:: Try it ::
Starting at the line that contains "How do I perform: Click the Stock" and stopping at the line that contains "This screenshot has height=605, width=1366.", restate each line of the records below exactly. Omit the pictures.

Input material section start

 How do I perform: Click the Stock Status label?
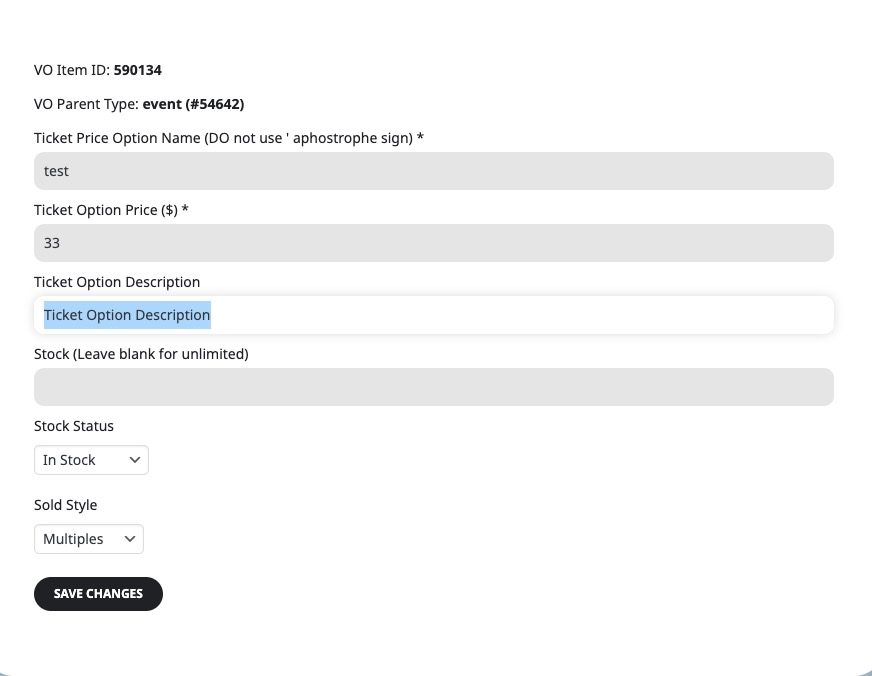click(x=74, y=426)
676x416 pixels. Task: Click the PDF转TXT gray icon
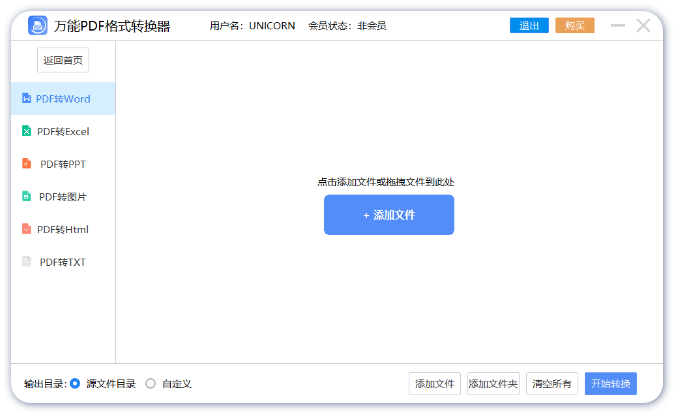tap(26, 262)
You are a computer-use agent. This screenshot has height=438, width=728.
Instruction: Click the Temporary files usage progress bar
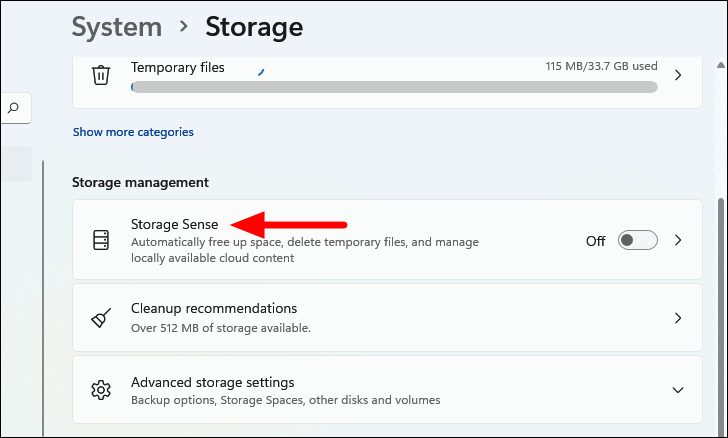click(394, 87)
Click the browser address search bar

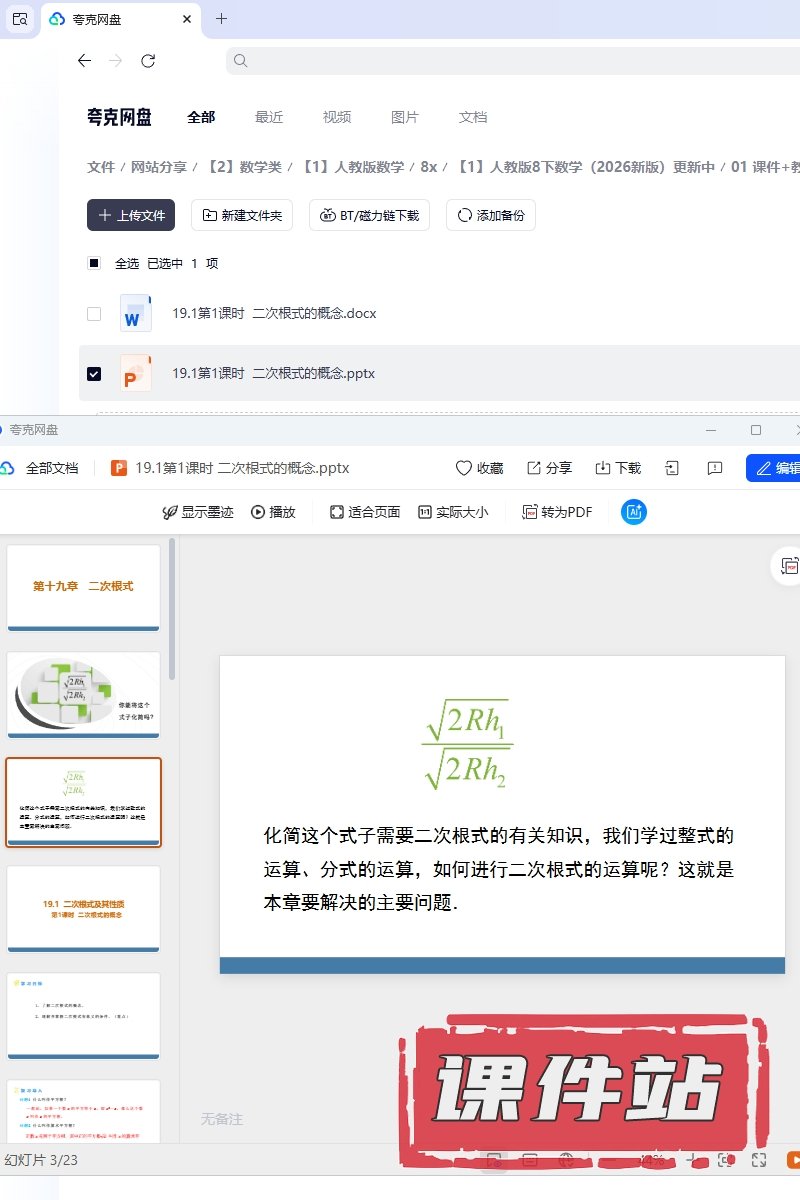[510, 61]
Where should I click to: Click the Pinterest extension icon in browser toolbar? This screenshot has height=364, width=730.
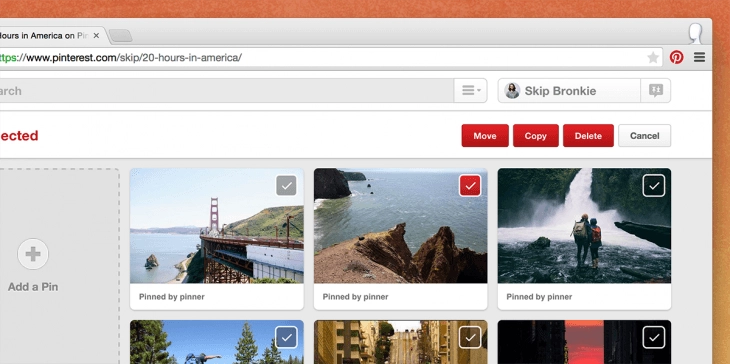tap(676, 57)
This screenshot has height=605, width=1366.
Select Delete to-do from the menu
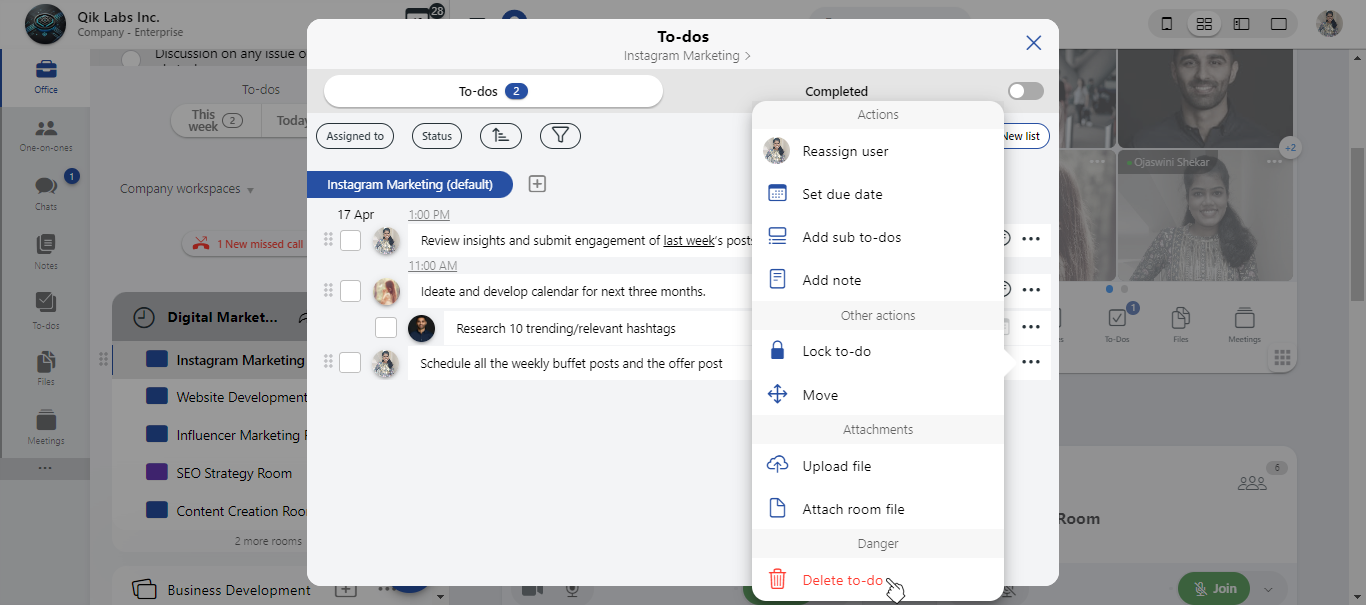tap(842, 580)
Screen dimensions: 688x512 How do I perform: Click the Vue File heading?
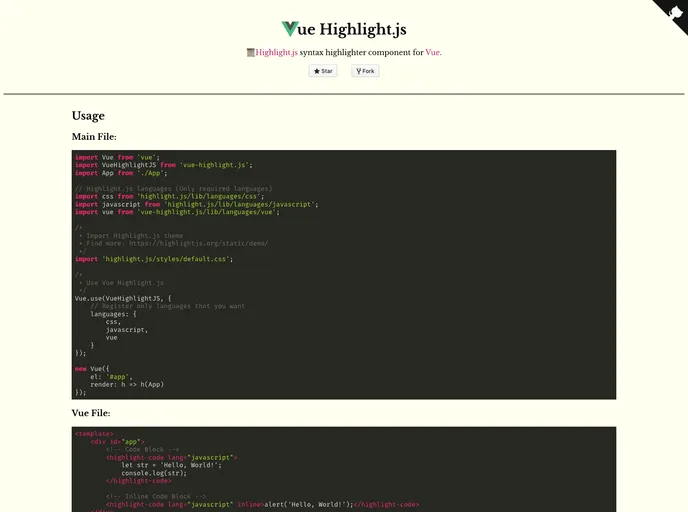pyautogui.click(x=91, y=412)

Input material section end
Input material section start

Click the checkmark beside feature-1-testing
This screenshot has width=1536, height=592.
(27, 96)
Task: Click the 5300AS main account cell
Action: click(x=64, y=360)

Input material section end

:: Exercise answer ::
 How do I perform: Click the Stock Status label?
click(x=74, y=426)
676x416 pixels. Task: Click the PDF转TXT gray icon
tap(26, 262)
You are a computer-use agent. This screenshot has height=438, width=728.
Instruction: Click the Temporary files usage progress bar
click(394, 87)
Click the browser address search bar

[510, 61]
Where should I click to: Click the Pinterest extension icon in browser toolbar? This screenshot has height=364, width=730.
tap(676, 57)
This screenshot has height=605, width=1366.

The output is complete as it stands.